WHAT THIS TASK INVOLVES
Please give back only the lines below from the one containing "You are a computer-use agent." to the one containing "1130x661 pixels.", each repeated word for word, both ends included.

PROVIDED DATA
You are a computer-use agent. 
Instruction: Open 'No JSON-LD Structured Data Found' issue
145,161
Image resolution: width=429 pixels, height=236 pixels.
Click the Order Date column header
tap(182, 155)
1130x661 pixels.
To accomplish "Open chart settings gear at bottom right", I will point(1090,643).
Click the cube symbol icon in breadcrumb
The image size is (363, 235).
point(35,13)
* * *
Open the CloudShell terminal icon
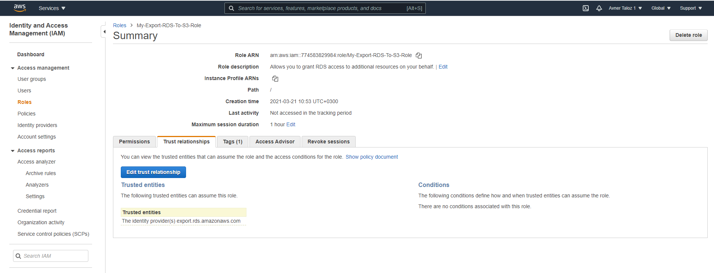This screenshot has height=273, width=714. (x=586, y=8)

WRITTEN SOLUTION
You are a computer-use agent. 
Instruction: Open 'No JSON-LD Structured Data Found' issue
145,161
Image resolution: width=429 pixels, height=236 pixels.
Click the Order Date column header
tap(182, 155)
1130x661 pixels.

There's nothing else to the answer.